Data records |
-=-=-
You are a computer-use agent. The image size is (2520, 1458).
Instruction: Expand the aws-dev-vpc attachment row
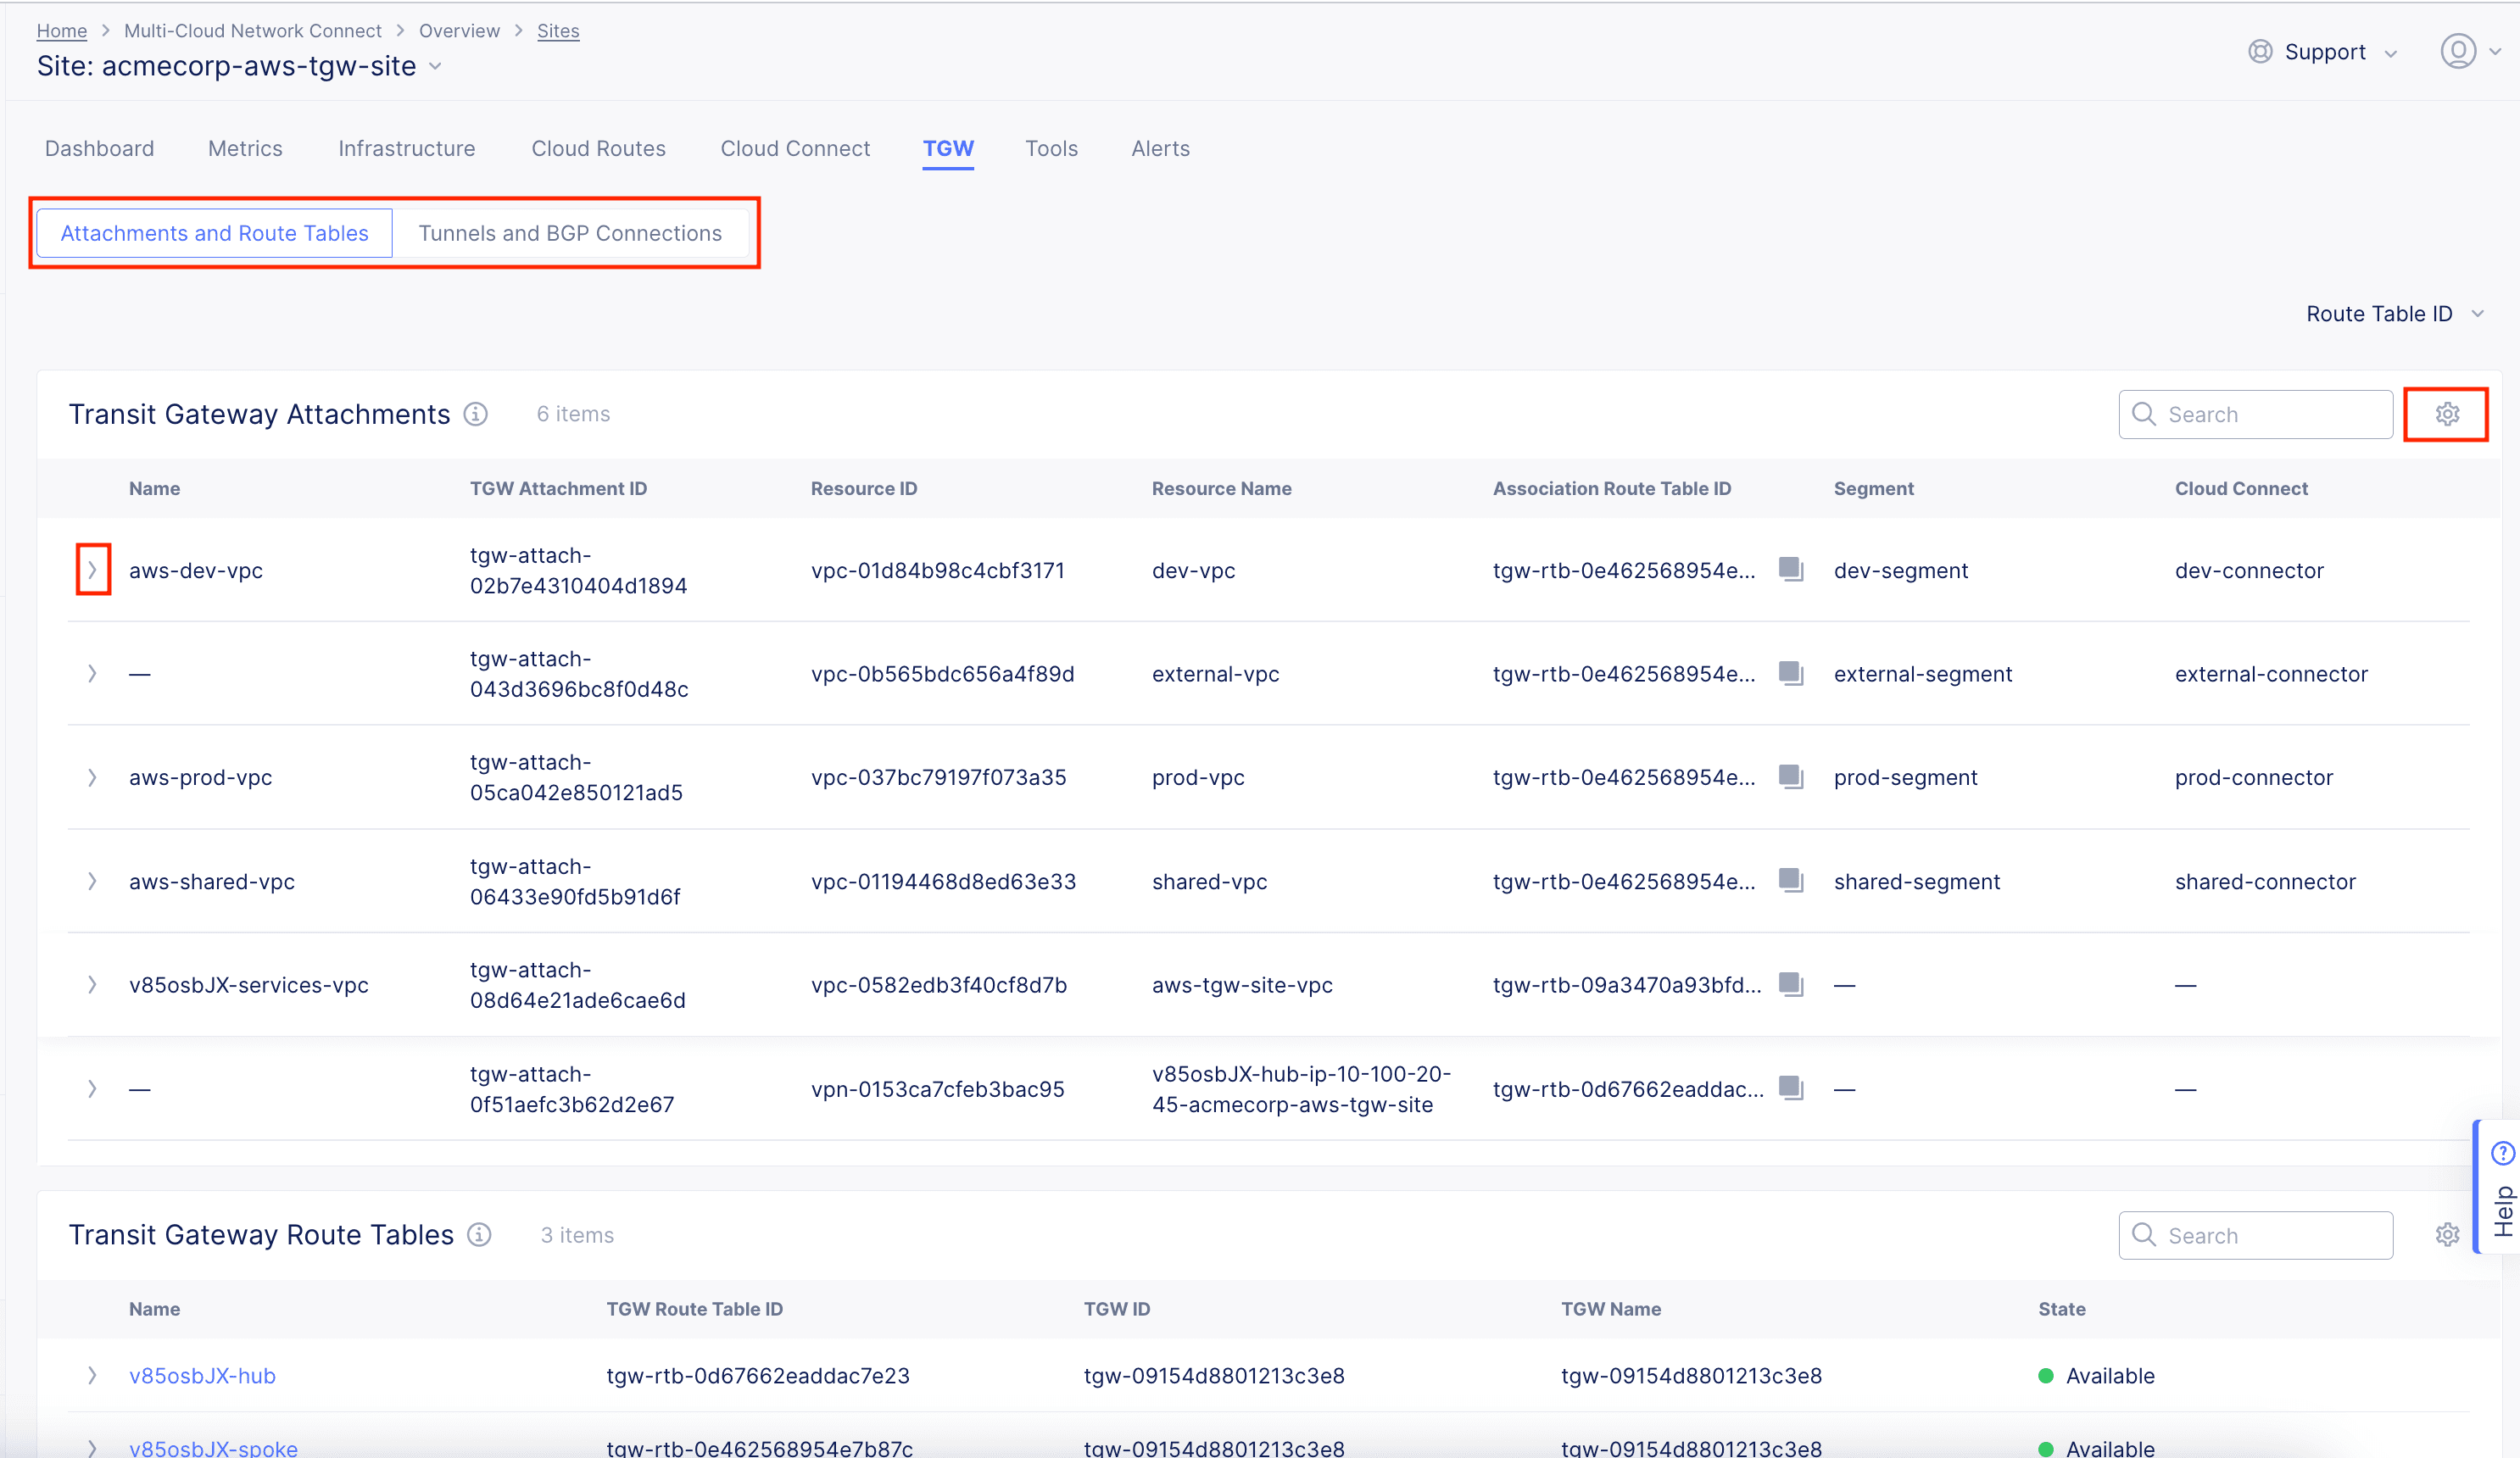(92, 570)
-=-=-
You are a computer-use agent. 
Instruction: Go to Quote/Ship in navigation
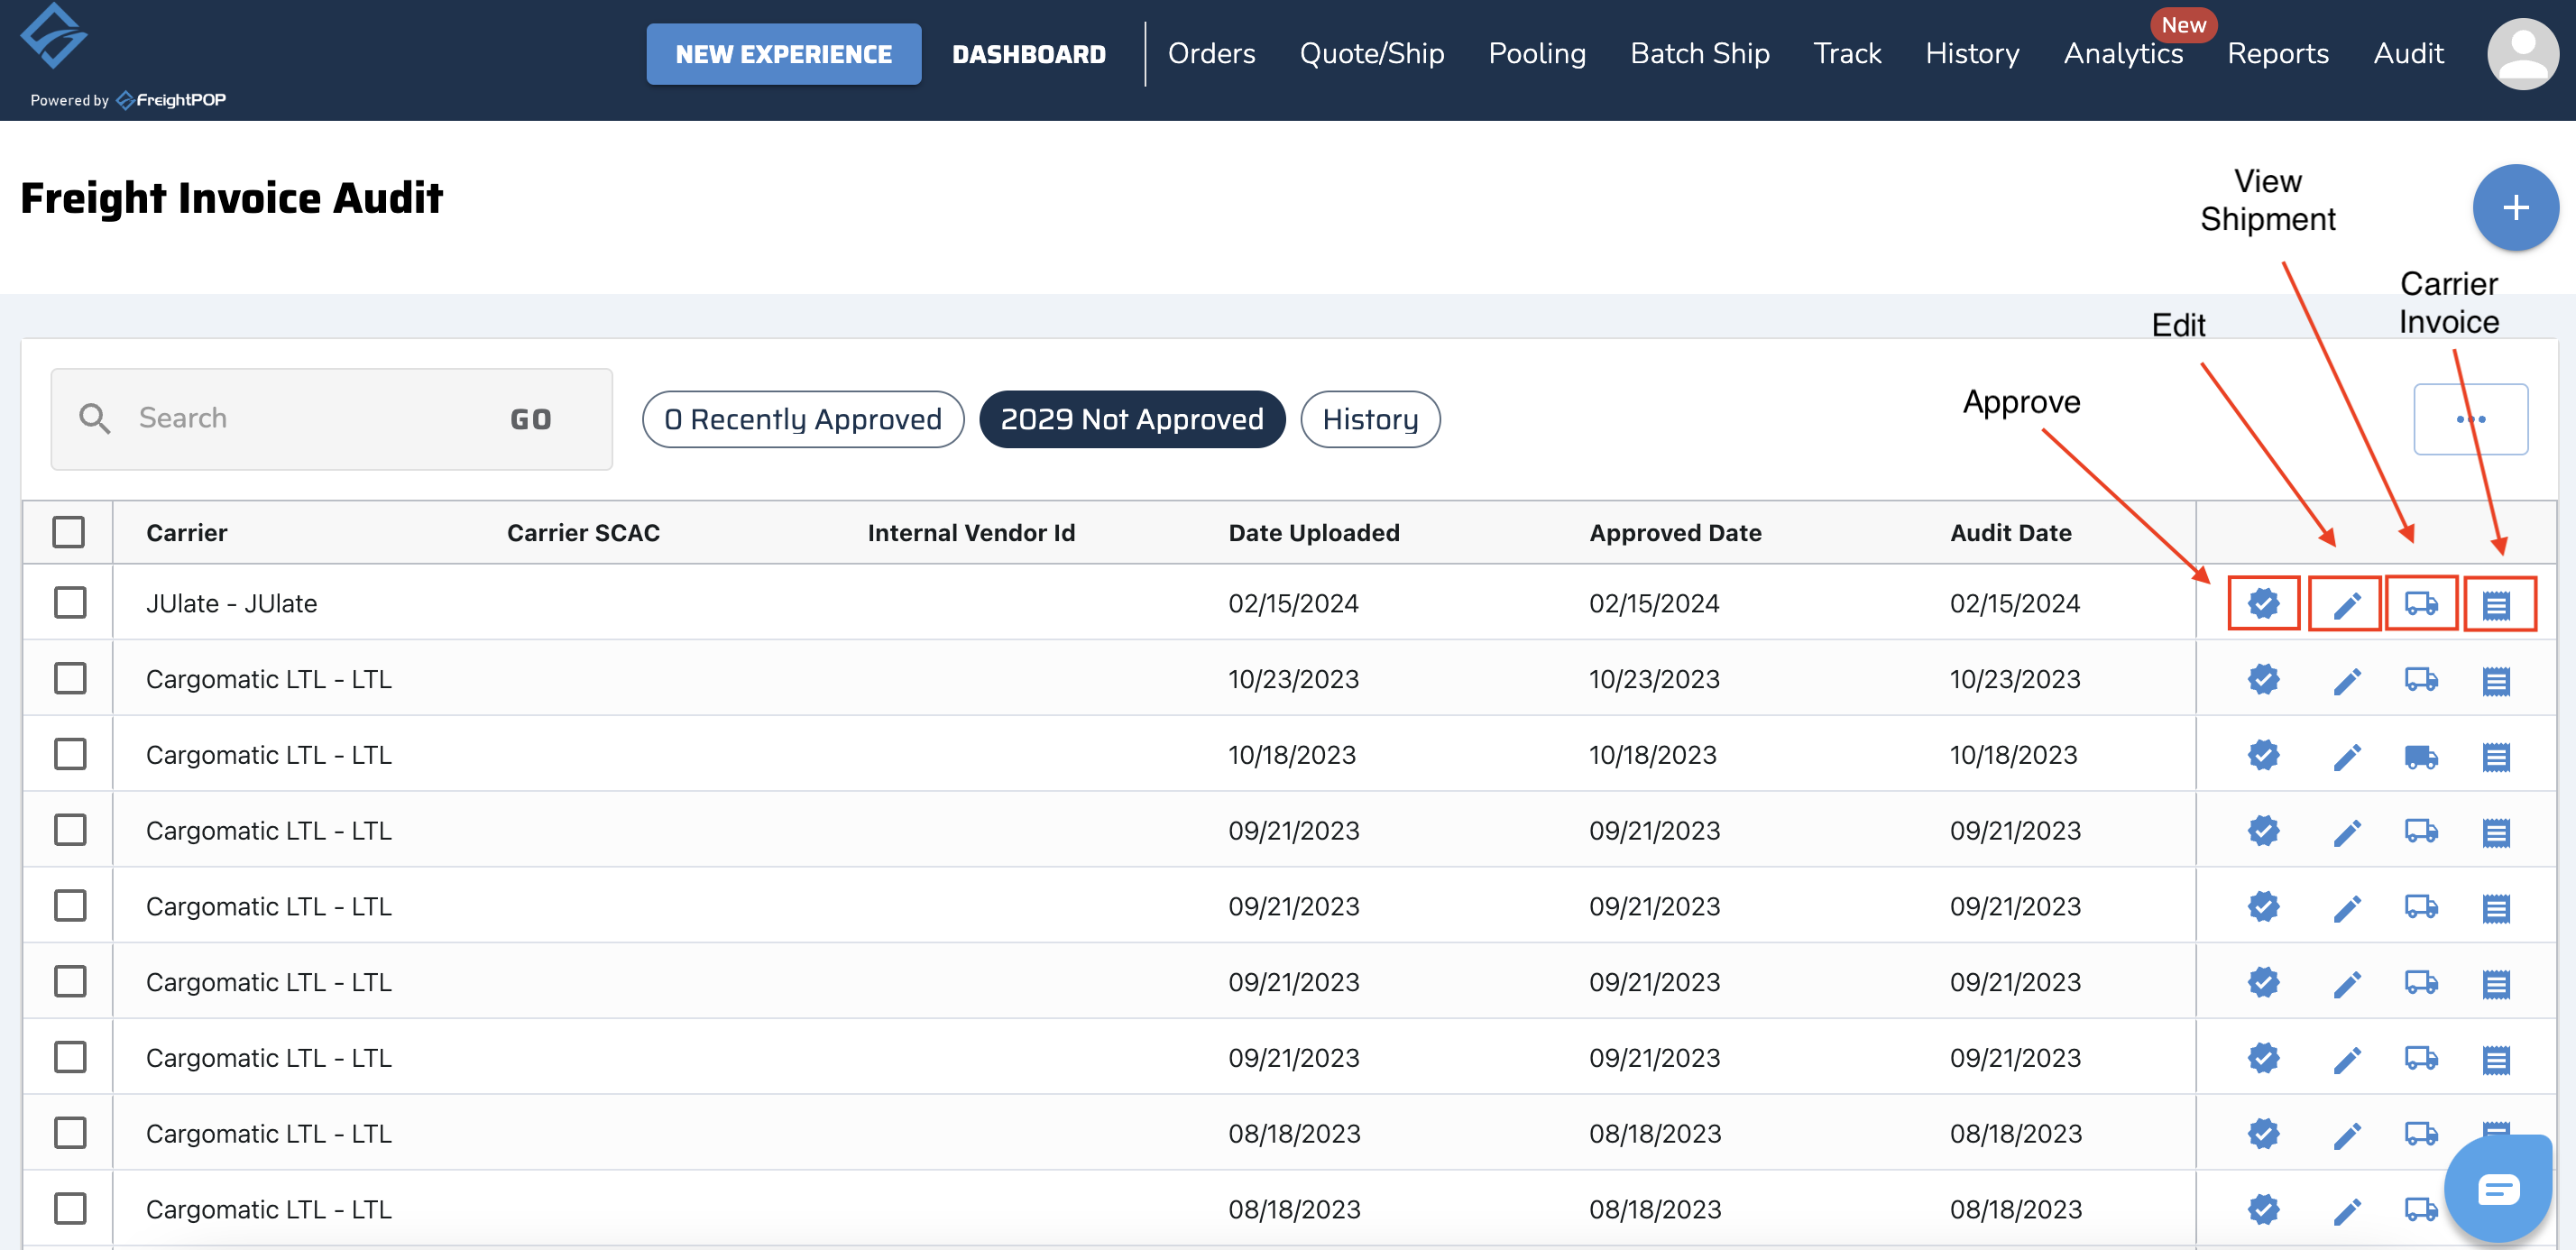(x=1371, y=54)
-=-=-
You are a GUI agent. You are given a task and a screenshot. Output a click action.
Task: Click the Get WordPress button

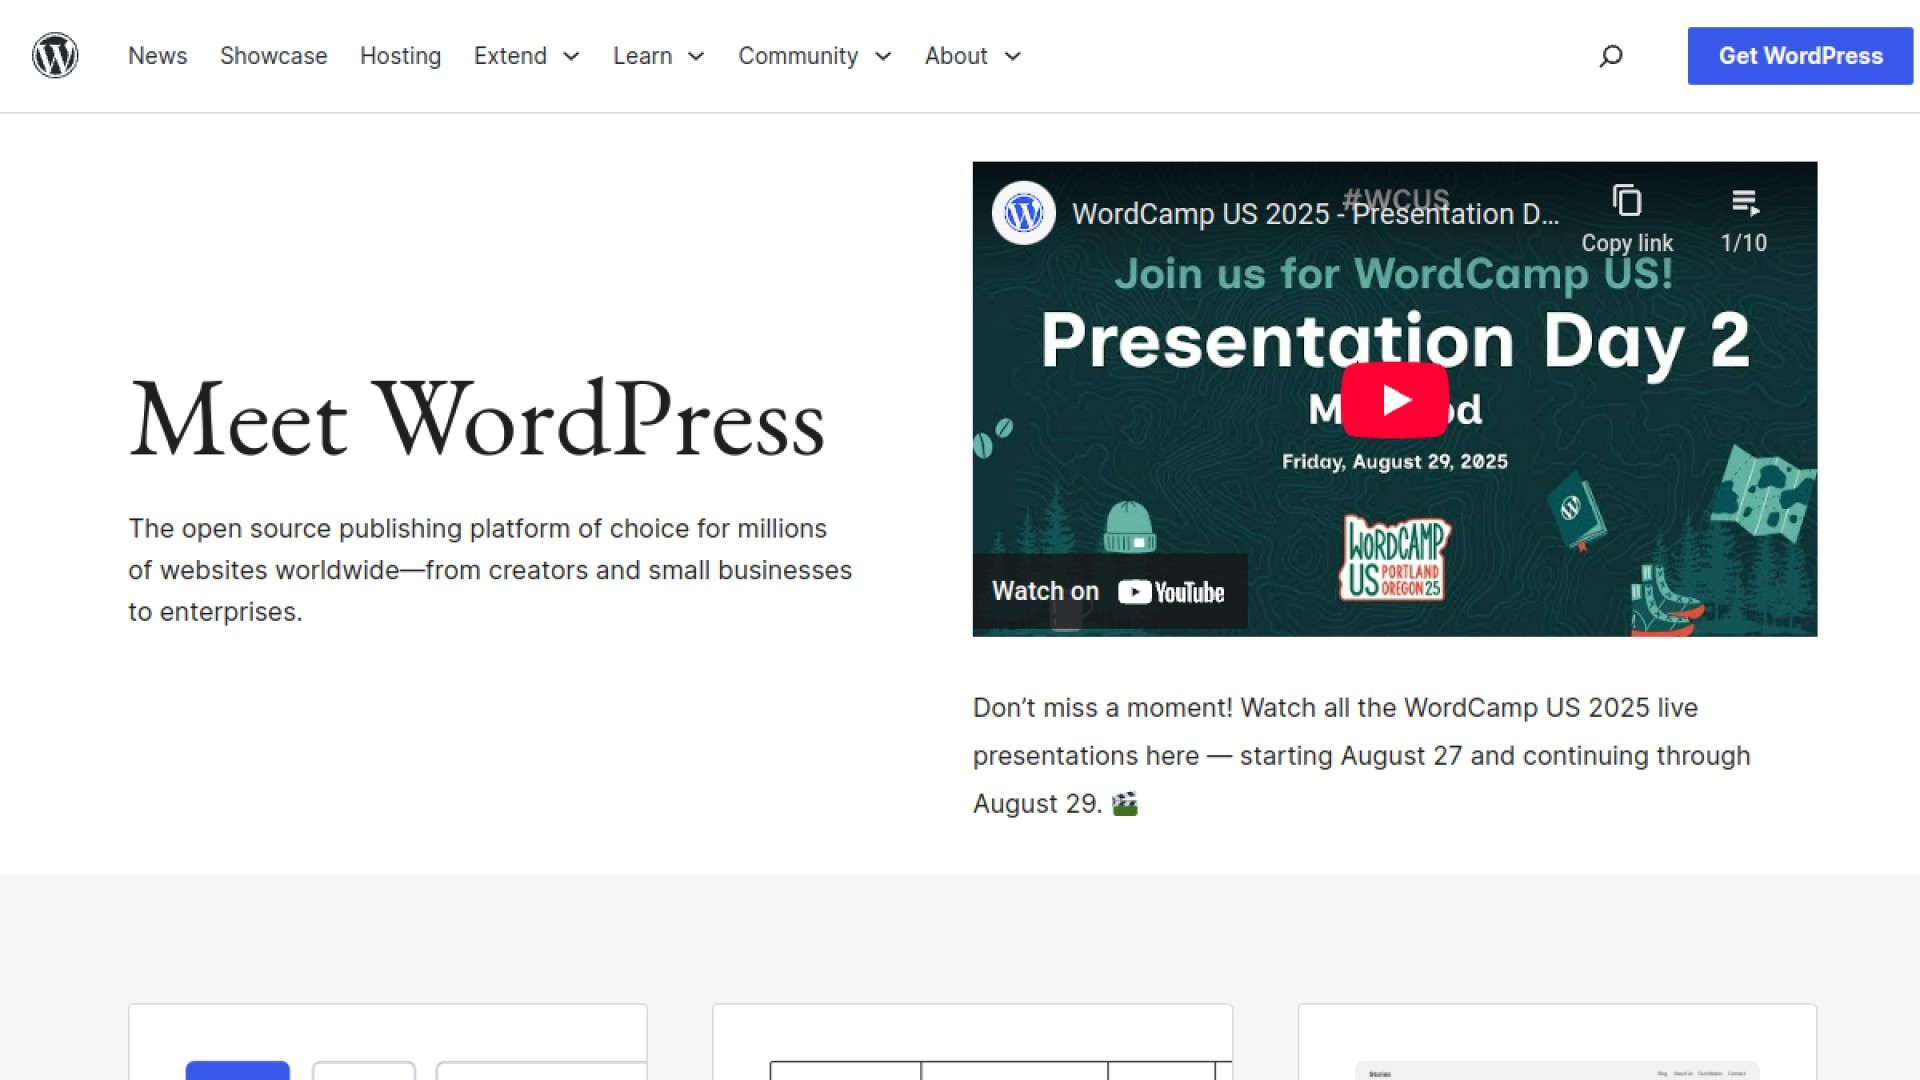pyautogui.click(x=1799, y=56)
-=-=-
Your objective | Filter the listing above, keeping only the lines with "computer".

Output of the exercise |
You are a computer-use agent. The image size is (2520, 1458).
You are a computer-use agent. 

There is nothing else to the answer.